### FRAGMENTO DEL DOCUMENTO
□ □ □ □ □
Durante décadas, al norte de esta ciudad del norte de Polonia, bañada por las aguas sin helar del mar Báltico y regada por una historia definida por mil imperios, cientos y cientos de trabajadores (mecánicos, soldadores, electricistas, administrativos, casi todos hombres) entraban y salían del astillero Lenin, el más grande de la Europa comunista, en un circuito sin descanso. A decir verdad, la historia se detuvo aquí, en Gdańsk, por motivos ajenos a la rutina. De aquellos días no se recuerdan las jornadas habituales de los operarios, sometidos a unas condiciones penosas, expuestos a la insistencia de la humedad y el frío.
Ni siquiera para los más viejos de la ciudad merece la antigua monotonía algo más que una nota introductoria. Al contrario, quienes apuntan con el dedo y señalan este espacio se remontan a los eventos de agosto de 1980, que se pensaron para mejorar las condiciones de los trabajadores y que terminaron por mejorar las condiciones del mundo. Lech Wałęsa (Gdańsk, 1943) estuvo allí, pero le cansa regresar sobre el recuerdo. “No, no me gusta…”, confiesa, a media voz. “De vez en cuando venís, me preguntáis, me obligáis a decir dos o tres cosas…”.
En 1980, se redefinió el mundo. Los cientos de trabajadores que se encerraron durante 18 días en el muy simbólico astillero arrancaron de las autoridades un acuerdo inaudito: el nacimiento del primer sindicato libre del bloque. Lo llamaron Solidaridad y terminó por unir a nueve millones de ciudadanos, concienciados y movilizados, diversos como Polonia: mujeres y hombres, liberales y poscomunistas, todos polacos y la mayoría devotos. La marea subió, incontenible, y el espíritu viajó más allá de las fronteras continentales de la república todavía socialista, más allá de la capital del gran pacto; exploró las aguas bálticas hasta Estonia, accedió a las salas inaccesibles del Kremlin, despertó la piedad y la acción del Vaticano.
□ □ □ □ □
### EJERCICIO PROPUESTO 1
Según el fragmento sobre el astillero de Gdańsk, ¿por qué a Lech Wałęsa le cansa volver sobre el recuerdo de 1980?

[Entradas sobre coordenadas de destino]
□ □ □ □ □
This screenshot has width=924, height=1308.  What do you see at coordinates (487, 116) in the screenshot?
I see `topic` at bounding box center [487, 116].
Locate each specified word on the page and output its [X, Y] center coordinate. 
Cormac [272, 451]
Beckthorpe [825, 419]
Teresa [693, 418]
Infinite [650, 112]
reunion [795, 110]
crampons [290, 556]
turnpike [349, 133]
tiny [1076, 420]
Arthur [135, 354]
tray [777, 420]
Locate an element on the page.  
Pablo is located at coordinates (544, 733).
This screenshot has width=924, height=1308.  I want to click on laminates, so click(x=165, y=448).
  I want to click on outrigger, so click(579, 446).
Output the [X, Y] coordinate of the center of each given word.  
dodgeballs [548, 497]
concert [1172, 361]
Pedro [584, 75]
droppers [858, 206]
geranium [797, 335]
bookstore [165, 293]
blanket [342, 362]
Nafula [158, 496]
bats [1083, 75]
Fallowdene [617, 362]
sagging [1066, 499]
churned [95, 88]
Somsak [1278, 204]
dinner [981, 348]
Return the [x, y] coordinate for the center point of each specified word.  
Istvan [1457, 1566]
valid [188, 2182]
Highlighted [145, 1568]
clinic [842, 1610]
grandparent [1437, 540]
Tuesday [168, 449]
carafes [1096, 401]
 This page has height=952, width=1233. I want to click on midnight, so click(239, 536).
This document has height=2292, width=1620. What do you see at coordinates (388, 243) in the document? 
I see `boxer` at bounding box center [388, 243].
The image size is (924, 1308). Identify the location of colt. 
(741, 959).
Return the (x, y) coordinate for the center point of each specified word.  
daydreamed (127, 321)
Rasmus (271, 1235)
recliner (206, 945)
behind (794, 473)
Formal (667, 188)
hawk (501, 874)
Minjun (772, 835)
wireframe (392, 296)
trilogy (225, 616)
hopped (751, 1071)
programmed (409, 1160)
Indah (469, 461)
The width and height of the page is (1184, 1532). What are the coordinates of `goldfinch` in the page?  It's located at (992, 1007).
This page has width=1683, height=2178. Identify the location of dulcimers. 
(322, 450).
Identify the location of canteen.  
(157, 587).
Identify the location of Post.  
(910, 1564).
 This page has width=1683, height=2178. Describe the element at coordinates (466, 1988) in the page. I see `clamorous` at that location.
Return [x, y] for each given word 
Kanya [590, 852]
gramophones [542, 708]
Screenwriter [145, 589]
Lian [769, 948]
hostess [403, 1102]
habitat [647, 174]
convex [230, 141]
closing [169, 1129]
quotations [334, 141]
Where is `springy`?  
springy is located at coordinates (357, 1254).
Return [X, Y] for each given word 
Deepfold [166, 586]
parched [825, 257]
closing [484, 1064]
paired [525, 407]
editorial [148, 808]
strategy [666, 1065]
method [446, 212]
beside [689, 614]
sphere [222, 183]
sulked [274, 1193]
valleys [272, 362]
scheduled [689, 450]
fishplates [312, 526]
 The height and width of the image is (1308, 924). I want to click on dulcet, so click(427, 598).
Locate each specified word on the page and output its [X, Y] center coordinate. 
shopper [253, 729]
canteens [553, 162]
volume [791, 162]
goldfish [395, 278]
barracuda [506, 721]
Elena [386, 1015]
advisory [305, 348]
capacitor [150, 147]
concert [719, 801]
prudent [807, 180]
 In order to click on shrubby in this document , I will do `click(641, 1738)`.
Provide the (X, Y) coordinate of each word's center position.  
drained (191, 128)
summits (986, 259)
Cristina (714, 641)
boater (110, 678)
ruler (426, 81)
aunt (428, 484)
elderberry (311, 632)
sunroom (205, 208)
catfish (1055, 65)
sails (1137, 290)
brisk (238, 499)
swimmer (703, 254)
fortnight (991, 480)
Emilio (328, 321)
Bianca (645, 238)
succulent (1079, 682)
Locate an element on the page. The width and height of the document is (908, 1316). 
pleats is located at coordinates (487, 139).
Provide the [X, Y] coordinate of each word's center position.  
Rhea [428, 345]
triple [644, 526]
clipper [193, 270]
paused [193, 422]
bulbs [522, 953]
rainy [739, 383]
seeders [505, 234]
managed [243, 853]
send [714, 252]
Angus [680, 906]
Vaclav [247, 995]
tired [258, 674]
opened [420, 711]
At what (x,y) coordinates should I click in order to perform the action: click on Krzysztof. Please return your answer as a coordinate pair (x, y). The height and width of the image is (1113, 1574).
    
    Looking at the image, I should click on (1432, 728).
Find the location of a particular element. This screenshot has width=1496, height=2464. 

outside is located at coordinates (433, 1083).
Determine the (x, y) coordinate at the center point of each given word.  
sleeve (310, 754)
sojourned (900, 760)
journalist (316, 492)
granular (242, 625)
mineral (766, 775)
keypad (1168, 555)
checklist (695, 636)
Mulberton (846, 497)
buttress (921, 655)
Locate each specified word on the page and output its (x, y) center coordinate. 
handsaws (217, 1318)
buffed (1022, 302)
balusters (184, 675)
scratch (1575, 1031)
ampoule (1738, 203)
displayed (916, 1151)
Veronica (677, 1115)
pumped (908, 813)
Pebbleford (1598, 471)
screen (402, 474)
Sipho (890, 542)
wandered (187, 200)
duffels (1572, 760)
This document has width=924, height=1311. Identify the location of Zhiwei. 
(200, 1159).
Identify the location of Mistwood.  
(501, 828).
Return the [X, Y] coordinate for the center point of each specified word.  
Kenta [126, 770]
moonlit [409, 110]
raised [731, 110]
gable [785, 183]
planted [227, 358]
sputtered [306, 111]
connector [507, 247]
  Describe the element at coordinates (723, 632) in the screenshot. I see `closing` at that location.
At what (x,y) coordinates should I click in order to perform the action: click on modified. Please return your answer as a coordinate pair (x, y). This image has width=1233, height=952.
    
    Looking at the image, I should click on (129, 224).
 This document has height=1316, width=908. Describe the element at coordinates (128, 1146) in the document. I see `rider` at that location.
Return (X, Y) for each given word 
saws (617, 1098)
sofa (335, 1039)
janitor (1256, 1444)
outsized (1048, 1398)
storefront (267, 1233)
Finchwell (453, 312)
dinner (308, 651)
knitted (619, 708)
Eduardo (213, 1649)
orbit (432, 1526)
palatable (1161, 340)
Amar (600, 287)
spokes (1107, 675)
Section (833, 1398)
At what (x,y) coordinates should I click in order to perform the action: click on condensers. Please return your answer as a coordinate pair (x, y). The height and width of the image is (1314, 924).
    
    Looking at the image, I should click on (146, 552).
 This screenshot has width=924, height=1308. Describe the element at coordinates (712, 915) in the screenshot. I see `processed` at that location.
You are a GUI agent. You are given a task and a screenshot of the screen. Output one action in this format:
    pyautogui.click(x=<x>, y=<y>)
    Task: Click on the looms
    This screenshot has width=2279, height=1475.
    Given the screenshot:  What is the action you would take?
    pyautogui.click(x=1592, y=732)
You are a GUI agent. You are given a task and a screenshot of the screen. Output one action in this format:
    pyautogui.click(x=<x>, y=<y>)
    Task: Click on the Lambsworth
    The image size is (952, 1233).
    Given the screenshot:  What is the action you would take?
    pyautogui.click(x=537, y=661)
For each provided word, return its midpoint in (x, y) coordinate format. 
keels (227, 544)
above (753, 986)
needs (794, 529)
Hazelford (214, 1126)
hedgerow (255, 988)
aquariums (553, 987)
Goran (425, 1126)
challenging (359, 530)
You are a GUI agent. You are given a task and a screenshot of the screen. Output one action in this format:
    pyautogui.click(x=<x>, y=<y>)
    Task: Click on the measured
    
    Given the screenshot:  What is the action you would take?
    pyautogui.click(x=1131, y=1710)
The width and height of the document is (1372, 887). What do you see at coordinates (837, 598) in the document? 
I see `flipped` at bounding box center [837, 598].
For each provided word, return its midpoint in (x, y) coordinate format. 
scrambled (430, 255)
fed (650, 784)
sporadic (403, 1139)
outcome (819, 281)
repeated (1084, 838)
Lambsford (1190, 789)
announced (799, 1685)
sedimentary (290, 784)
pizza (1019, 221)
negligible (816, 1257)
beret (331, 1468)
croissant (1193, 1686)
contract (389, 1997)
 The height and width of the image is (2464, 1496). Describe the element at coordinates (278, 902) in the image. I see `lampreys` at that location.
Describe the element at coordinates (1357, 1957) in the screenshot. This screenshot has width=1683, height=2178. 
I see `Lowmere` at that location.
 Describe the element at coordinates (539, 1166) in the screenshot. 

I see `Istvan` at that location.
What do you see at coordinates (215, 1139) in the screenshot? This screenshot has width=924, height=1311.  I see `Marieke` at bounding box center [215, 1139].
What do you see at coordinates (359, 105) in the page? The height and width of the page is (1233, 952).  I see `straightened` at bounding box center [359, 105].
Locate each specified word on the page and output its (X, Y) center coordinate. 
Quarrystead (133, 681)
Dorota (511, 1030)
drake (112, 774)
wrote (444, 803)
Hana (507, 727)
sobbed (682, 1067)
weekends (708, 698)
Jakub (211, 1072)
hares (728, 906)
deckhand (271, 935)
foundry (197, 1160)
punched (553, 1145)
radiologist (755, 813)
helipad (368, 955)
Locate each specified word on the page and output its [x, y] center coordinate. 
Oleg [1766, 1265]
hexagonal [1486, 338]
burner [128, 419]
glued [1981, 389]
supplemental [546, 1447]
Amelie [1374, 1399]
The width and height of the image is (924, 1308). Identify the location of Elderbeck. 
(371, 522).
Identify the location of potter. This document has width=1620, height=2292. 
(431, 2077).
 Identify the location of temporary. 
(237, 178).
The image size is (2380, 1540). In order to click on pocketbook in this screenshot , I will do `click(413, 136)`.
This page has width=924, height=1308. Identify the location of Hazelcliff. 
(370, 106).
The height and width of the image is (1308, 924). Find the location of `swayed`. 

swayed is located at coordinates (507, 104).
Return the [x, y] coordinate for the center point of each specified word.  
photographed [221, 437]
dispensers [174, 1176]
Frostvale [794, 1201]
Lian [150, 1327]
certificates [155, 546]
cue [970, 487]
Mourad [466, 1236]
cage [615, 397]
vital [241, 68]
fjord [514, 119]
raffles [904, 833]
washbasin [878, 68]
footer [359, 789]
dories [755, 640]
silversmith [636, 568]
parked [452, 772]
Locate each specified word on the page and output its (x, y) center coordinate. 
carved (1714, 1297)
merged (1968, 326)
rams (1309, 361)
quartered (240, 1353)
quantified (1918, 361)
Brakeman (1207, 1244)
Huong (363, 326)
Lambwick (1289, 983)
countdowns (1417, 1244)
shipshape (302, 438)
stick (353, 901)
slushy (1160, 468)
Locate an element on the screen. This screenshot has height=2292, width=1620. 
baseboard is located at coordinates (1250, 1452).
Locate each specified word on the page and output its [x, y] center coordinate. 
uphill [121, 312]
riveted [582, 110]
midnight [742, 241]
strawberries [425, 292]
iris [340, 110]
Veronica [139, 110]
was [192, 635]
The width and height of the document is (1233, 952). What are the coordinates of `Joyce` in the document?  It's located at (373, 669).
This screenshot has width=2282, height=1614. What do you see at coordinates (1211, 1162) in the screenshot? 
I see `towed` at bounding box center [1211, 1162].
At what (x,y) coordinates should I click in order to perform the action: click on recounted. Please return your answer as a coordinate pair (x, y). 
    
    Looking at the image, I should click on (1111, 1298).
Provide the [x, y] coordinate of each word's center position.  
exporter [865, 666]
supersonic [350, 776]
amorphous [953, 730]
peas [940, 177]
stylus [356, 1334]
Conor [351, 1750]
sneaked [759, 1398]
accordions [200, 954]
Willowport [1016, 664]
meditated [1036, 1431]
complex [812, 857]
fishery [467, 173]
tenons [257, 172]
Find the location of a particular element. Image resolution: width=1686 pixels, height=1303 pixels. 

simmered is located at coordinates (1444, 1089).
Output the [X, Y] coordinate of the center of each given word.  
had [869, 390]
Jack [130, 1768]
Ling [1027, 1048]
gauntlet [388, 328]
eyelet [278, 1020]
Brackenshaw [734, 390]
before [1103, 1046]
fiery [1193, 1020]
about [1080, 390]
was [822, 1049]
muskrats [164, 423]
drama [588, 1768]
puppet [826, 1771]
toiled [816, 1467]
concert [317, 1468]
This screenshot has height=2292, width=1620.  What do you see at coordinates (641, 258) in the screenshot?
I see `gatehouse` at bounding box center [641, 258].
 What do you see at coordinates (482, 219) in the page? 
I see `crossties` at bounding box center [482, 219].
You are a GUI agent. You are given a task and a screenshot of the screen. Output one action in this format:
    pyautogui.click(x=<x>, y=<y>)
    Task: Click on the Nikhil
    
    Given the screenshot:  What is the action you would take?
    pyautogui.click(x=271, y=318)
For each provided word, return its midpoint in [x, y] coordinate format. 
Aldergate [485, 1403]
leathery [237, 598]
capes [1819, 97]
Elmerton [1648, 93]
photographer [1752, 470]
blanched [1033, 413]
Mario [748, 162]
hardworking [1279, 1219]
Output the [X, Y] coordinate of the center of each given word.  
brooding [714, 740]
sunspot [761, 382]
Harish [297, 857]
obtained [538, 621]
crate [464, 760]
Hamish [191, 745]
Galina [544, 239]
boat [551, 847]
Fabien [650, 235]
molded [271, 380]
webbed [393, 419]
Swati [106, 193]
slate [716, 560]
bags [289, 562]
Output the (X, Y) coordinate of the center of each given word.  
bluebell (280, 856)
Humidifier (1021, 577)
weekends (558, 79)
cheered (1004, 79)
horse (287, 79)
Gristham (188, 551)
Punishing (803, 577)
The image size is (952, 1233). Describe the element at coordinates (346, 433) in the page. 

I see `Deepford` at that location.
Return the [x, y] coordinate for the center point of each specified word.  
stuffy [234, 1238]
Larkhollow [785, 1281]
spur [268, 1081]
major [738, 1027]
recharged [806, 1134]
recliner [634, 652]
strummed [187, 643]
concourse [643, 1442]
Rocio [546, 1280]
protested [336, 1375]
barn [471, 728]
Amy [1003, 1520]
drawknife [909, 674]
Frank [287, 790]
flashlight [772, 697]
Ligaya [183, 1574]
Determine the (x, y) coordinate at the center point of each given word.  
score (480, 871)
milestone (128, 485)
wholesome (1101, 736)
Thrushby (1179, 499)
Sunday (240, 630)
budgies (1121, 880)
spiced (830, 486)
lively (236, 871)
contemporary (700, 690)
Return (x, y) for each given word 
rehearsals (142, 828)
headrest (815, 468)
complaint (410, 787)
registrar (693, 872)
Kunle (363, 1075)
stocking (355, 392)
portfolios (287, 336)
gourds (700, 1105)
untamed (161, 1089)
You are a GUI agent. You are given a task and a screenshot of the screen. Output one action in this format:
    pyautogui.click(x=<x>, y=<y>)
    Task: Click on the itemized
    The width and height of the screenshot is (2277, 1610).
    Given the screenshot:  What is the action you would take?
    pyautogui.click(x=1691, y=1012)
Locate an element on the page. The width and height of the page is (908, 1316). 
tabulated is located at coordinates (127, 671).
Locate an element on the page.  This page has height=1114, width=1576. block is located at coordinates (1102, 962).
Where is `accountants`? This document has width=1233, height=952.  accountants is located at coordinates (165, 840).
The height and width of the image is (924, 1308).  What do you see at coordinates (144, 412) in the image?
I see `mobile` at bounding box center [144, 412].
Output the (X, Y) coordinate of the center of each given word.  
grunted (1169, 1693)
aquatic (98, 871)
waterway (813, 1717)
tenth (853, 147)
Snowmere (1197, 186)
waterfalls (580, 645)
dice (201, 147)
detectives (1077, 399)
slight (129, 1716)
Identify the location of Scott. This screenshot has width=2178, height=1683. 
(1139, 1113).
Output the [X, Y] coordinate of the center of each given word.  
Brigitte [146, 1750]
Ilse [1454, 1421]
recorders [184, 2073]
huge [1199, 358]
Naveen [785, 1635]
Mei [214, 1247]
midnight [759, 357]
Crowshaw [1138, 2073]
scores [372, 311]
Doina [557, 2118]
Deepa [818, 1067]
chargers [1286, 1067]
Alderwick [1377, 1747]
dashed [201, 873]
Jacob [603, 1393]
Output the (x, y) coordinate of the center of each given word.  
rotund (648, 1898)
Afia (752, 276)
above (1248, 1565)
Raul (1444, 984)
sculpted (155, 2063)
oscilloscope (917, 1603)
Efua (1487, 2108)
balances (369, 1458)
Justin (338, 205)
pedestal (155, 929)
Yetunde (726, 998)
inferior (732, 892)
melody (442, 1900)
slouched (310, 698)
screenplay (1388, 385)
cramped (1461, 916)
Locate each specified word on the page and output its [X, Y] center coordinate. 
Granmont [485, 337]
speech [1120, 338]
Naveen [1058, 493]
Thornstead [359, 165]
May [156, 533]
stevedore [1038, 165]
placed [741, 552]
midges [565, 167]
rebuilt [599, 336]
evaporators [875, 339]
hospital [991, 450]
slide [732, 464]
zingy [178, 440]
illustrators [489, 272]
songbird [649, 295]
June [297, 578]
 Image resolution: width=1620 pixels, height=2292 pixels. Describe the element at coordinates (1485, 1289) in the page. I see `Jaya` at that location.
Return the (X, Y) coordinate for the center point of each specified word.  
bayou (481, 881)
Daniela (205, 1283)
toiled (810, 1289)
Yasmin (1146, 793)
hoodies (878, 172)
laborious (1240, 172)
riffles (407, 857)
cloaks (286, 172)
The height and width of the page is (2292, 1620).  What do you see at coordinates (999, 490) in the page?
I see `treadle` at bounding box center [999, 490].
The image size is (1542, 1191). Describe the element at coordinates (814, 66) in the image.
□ □ □ □ □
### EJERCICIO PROPUESTO 2
¿Puedes renombrar "specified" como "indicated" en los registros, desde su inicio hasta la línea que contiene "(741, 959).", ambas incluidas, y devolver solo esas líneas sin ningún otro cambio?

### RESPUESTA ESCRITA 1
Le cansa porque de vez en cuando vienen a preguntarle y lo obligan a decir dos o tres cosas sobre aquello.

### RESPUESTA ESCRITA 2
This screenshot has width=924, height=1308.  What do you see at coordinates (487, 116) in the screenshot?
I see `topic` at bounding box center [487, 116].
Locate each indicated word on the page and output its [X, Y] center coordinate. 
Cormac [272, 451]
Beckthorpe [825, 419]
Teresa [693, 418]
Infinite [650, 112]
reunion [795, 110]
crampons [290, 556]
turnpike [349, 133]
tiny [1076, 420]
Arthur [135, 354]
tray [777, 420]
Locate an element on the page.  
Pablo is located at coordinates (544, 733).
This screenshot has width=924, height=1308.  I want to click on laminates, so click(x=165, y=448).
  I want to click on outrigger, so click(579, 446).
Output the [X, Y] coordinate of the center of each given word.  
dodgeballs [548, 497]
concert [1172, 361]
Pedro [584, 75]
droppers [858, 206]
geranium [797, 335]
bookstore [165, 293]
blanket [342, 362]
Nafula [158, 496]
bats [1083, 75]
Fallowdene [617, 362]
sagging [1066, 499]
churned [95, 88]
Somsak [1278, 204]
dinner [981, 348]
Return the [x, y] coordinate for the center point of each indicated word.  
Istvan [1457, 1566]
valid [188, 2182]
Highlighted [145, 1568]
clinic [842, 1610]
grandparent [1437, 540]
Tuesday [168, 449]
carafes [1096, 401]
 This page has height=952, width=1233. I want to click on midnight, so click(239, 536).
This document has height=2292, width=1620. What do you see at coordinates (388, 243) in the document? 
I see `boxer` at bounding box center [388, 243].
The image size is (924, 1308). Identify the location of colt. 
(741, 959).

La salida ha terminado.